(Page text)

I was walking into Aldi the Thursday before Good Friday when a car entered the parking lot and paused next to me.

The driver—whom I immediately recognized as my mom’s long-time friend Barbara—rolled down her window and called out, “Lois, how are your parents?”

I grimaced.

Just the day before, I had signed hospice paperwork for my mom. Her health had declined steeply during the last several weeks, to the point where she was no longer able to swallow. I had taken her to see the birds in the nursing-home aviary on Tuesday, but she had since become unresponsive.

Needless to say, I had no idea how to answer Barbara’s question.

She quickly read my reaction. “Wait for me inside,” she said and drove off to park.

I got my cart, pushed it into the store and stopped a few feet from the door. This wasn’t the first time I had run into Barbara at Aldi, but it had been a while. She didn’t know that my dad had joined my mom in long-term care several months ago, or about the roller-coaster ride that his health had been since then.

When she got into the store, we stood there by the goldfish crackers and talked for 15 or 20 minutes. I caught her up on what had been going on with both of my parents, and she poured love and wisdom into this hurting daughter as only a woman who has trusted God through her own great loss can do.

(End Page text)
(Material provided)

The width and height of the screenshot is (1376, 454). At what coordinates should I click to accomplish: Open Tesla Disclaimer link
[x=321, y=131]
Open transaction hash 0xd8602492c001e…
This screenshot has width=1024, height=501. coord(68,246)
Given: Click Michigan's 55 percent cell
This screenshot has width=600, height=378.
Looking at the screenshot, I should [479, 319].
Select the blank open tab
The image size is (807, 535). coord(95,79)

(End Material provided)
(Material provided)

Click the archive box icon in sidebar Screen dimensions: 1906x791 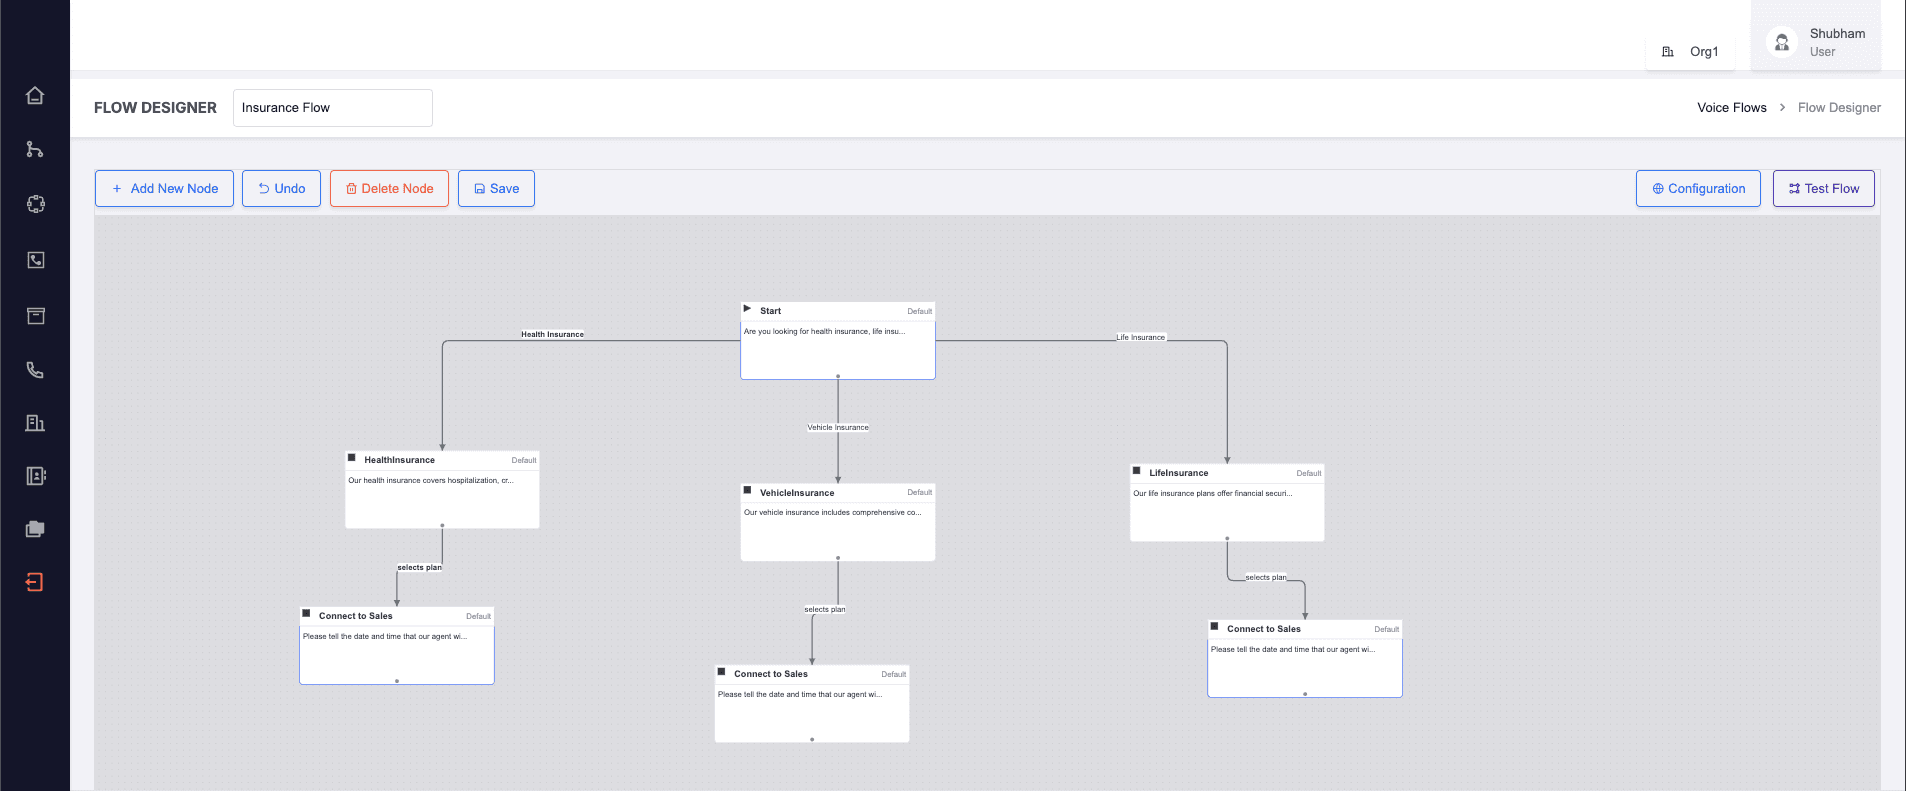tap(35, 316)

(End Material provided)

From the account of the encounter at Aldi, reproduce verbatim the portion from "The driver—whom I" to "since become unresponsive.". The data bear no relation to the account of the encounter at Aldi.

The driver—whom I immediately recognized as my mom’s long-time friend Barbara—rolled down her window and called out, “Lois, how are your parents?”

I grimaced.

Just the day before, I had signed hospice paperwork for my mom. Her health had declined steeply during the last several weeks, to the point where she was no longer able to swallow. I had taken her to see the birds in the nursing-home aviary on Tuesday, but she had since become unresponsive.